After years of lugging around terrible bags, bought from street vendors, and those sell-everything stores on 14th Street, I am now the very happy possessor of proper, streamlined luggage – cases that don’t ping open when thrown around by baggage handlers, or duffels that tear when or l throw them down the five floors of a Manhattan walk-up.

In fact I now have the ultimate travel indulgence of different cases for different kinds of trips. On my recent mission to the Philippines and to Malaysia, I took my largest suitcase, along with a cabin wheelie and a large handbag.

My Tumi Vapor International Carry On (above left) is one of the greatest things I have ever been given, and it goes on every single trip I make. It’s very lightweight, spins like silk on four wheels so doesn’t have to be dragged, and is almost silent as it whizzs along. It’s remarkably resilient: it’s been everywhere from Los Angeles to the Philippines, in the hold, in trucks, slid under seats, and dragged over concrete, and it still looks box fresh. No scrapes, no dints, no cracks.

Short haul, it meets every airline requirement for carry-ons, and is perfect for overnights to Paris on the Eurostar. Long haul, I use it to cart my mobile office into the passenger cabin: that’s my laptop, tablet, cables, camera cases, and Eagle Creek box of tricks. After losing a camera at Heathrow a few years back, I think it’s safer to have my working life all packed together in one case that I won’t forget - as opposed to lots of smaller bags swinging about; (I left that camera hanging on the back of a trolley).

*****

→ **SET TASKS**
a – Decide whether each statement agrees with the luggage passage, answering yes or no and quoting the words that settle it: (i) the carry-on case has four wheels; (ii) the writer once lost a camera at Heathrow; (iii) the writer took the smallest suitcase on the trip to the Philippines and Malaysia.
b – Name every place mentioned in the luggage passage.
c – Resume the luggage passage after its final sentence.
The listing is separate material with no connection to the luggage passage.

→ **RECORDED INFORMATION**
*****

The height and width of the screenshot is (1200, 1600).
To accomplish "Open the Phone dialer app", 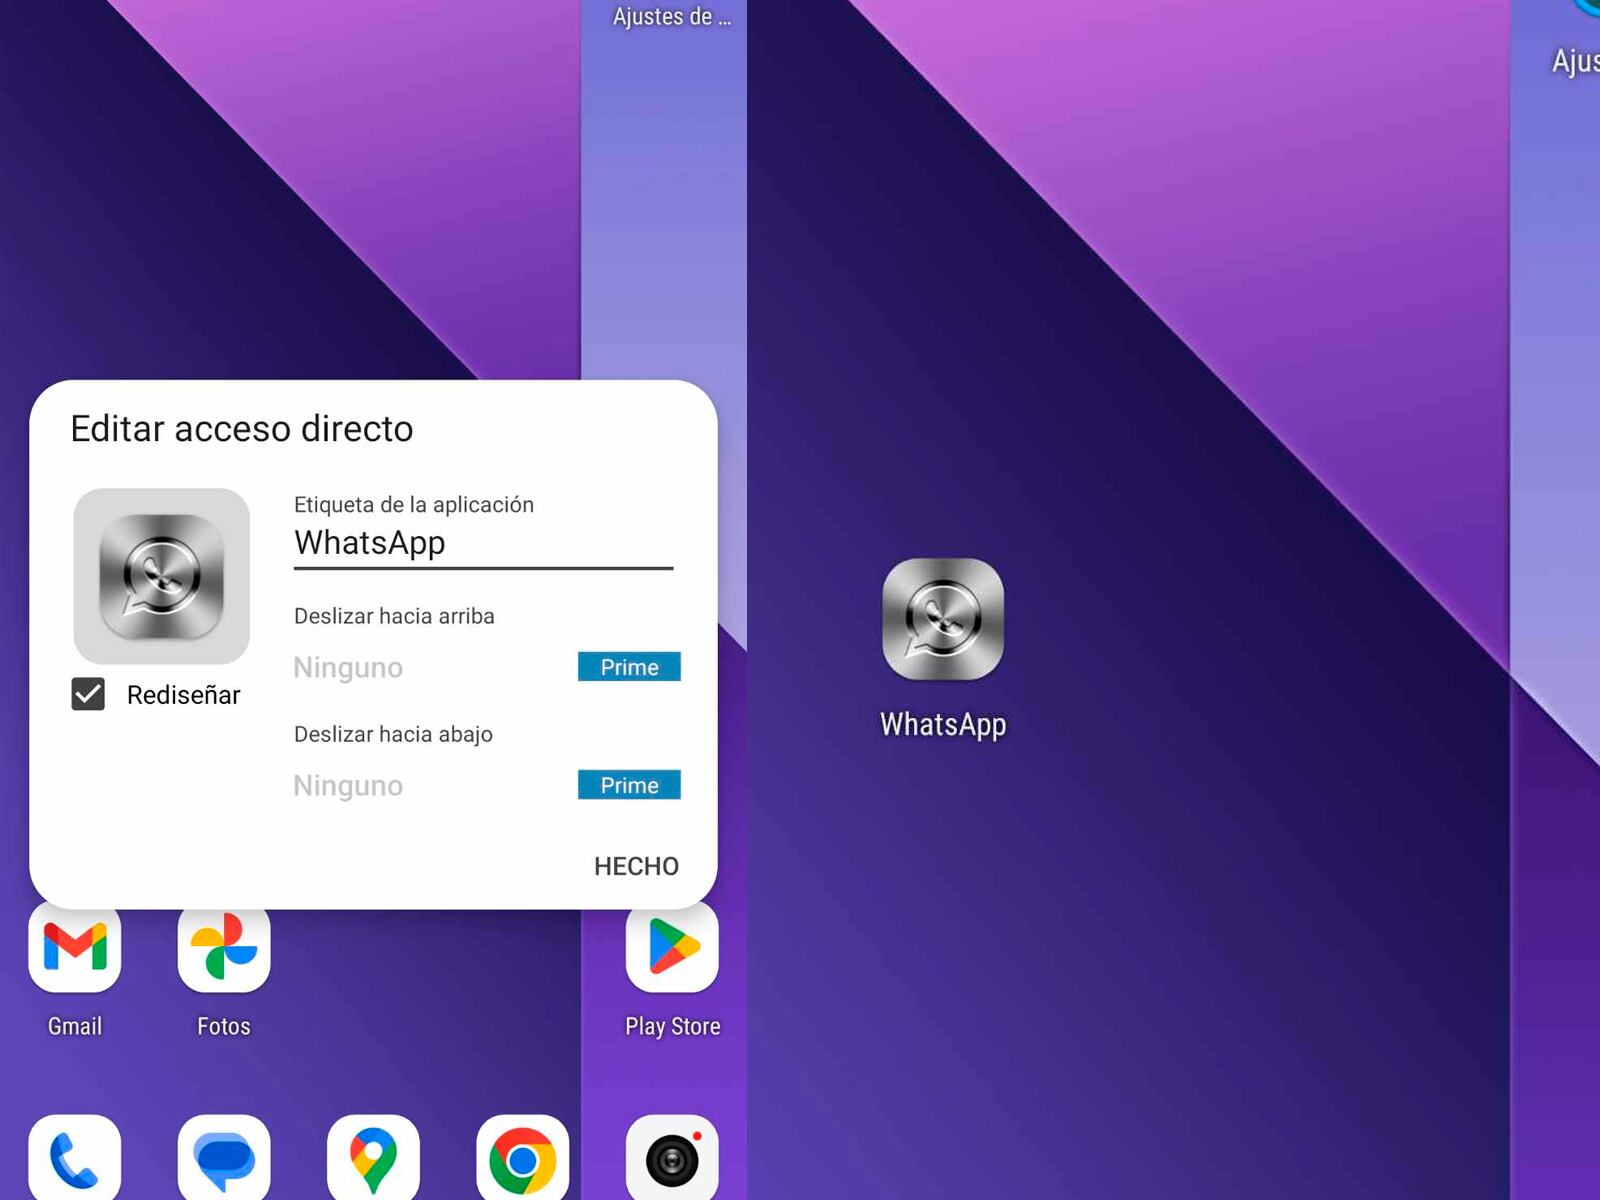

*****

→ **PER-TASK OUTPUTS**
a –
(i) Yes: "spins like silk on four wheels"
(ii) Yes: "After losing a camera at Heathrow a few years back"
(iii) No: "I took my largest suitcase"

b – 14th Street, Manhattan, the Philippines, Malaysia, Los Angeles, Paris, Heathrow

c –
The huge silver case (honestly it’s ENORMOUS), is an inexpensive M&S Scorpius Large Rollercase - in sale here. The first thing I did when I made a paycheque from the blog in 2010 was to buy myself several differently sized, proper lightweight, four wheeled cases, so I could get rid of those cheapo black nylon duffel bags I had been dragging around since I moved to New York in 2006.

I bought it on the recommendation of brilliant Sam Baker, then the editor-in-chief of Red magazine, and it was a superb buy. Its polycarbonate shell means it is extraordinarily lightweight, and it has clever tricks, like the padded handles on top and on the side so you don’t hurt your hands lifting it off conveyor belts, and the like. Granted, unlike the Tumi, it does now look very much like it has travelled hundreds of thousands of miles in the four years I’ve had it – but that’s because it has.

Oh and both cases have those clever integrated zipper locks that are US security friendly – so if they have to be opened by officials out of your presence, the locks won’t be broken.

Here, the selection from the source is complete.